For purposes of this section, only data on direct-cost elements are included - that is, legal and adjudication costs, insurance administration, and vehicle and roadway damage. Costs for alcohol-related motor vehicle health care and productivity losses due to premature mortality and morbidity have been estimated elsewhere in this report. The cost estimates by Blincoe and Faigin are built on detailed NHTSA information about the following factors: (1) the number of accidents classified by the greatest level of injury severity (fatal, property damage only, and accidents with injuries classified by AIS severity level); (2) the costs per type of accident, by category for 1992; and (3) the percent of motor vehicle crashes in each AIS category caused by alcohol abuse. The system attempts to account for all costs associated with an accident, including multiple vehicles and multiple victims. Estimates of alcohol involvement by level of crash severity were determined by using NHTSA data on the proportion of crashes (fatalities, severe/critical injuries, minimum/moderate injuries, and property damage) involving alcohol-impaired drivers with a BAC of 0.10 percent or higher. If the costs related to crashes with drivers who had BAC's below 0.10 were included, then attribution factors and costs would be about one-fifth higher (i.e., the mortality attribution factor would be 50 percent instead of 39.7 percent).

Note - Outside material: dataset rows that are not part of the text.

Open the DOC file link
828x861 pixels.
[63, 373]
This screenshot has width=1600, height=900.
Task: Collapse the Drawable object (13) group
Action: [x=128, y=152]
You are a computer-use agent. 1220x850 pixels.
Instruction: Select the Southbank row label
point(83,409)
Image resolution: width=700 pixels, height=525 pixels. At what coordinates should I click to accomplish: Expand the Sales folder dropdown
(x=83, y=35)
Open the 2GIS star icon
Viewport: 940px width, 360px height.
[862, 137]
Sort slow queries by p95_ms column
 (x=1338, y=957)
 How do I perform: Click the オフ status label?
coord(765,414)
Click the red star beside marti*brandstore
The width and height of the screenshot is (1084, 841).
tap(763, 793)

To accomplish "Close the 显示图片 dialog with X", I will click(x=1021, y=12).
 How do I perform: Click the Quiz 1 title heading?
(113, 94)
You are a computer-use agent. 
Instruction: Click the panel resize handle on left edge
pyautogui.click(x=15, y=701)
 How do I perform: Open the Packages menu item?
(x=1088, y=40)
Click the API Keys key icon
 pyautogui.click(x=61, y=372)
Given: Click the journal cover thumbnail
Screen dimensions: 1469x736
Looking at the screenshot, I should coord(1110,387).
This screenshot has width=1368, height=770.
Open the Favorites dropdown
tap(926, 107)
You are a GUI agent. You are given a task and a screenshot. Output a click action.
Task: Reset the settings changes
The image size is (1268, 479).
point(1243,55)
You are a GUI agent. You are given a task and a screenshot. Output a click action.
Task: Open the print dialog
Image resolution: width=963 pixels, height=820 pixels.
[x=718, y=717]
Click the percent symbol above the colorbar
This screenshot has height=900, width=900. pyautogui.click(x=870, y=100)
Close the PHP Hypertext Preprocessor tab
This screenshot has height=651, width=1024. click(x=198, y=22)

Estimates from Blincoe and Faigin for 1990 were inflated to 1992 using the consumer price index (CPI) all-items index. The 1992 motor vehicle crash costs attributed to alcohol abuse were $13.6 billion (see table 6.17).
6.5 Fire Damage and Control
Although alcohol has been implicated in more than 50 percent of fire-related deaths in a number of studies (NIAAA 1993), it appears that alcohol is much less frequently involved with fire-related losses. Berry and Boland (1973) reviewed the sparse literature and concluded that about 6.1 percent of structural fire loss was alcohol related. This is because alcohol-related fires appear to be primarily due to inebriated smokers falling asleep while smoking. That study estimated that 11.2 percent of economic losses from fire were alcohol related. In lieu of more recent reviews, this study adopts the same attribution factors. These factors were also employed in Cruze et al. (1981) and in Rice et al. (1990). Thus, 6.1 percent of structural fire losses totaling $6.96 billion ($425 million) are attributed to alcohol, and 11.2 percent of fire protection services of $10.4 billion ($1.165 billion) are attributed to alcohol. (Estimates of fire loss and protection costs are from U.S. Bureau of the Census 1994.)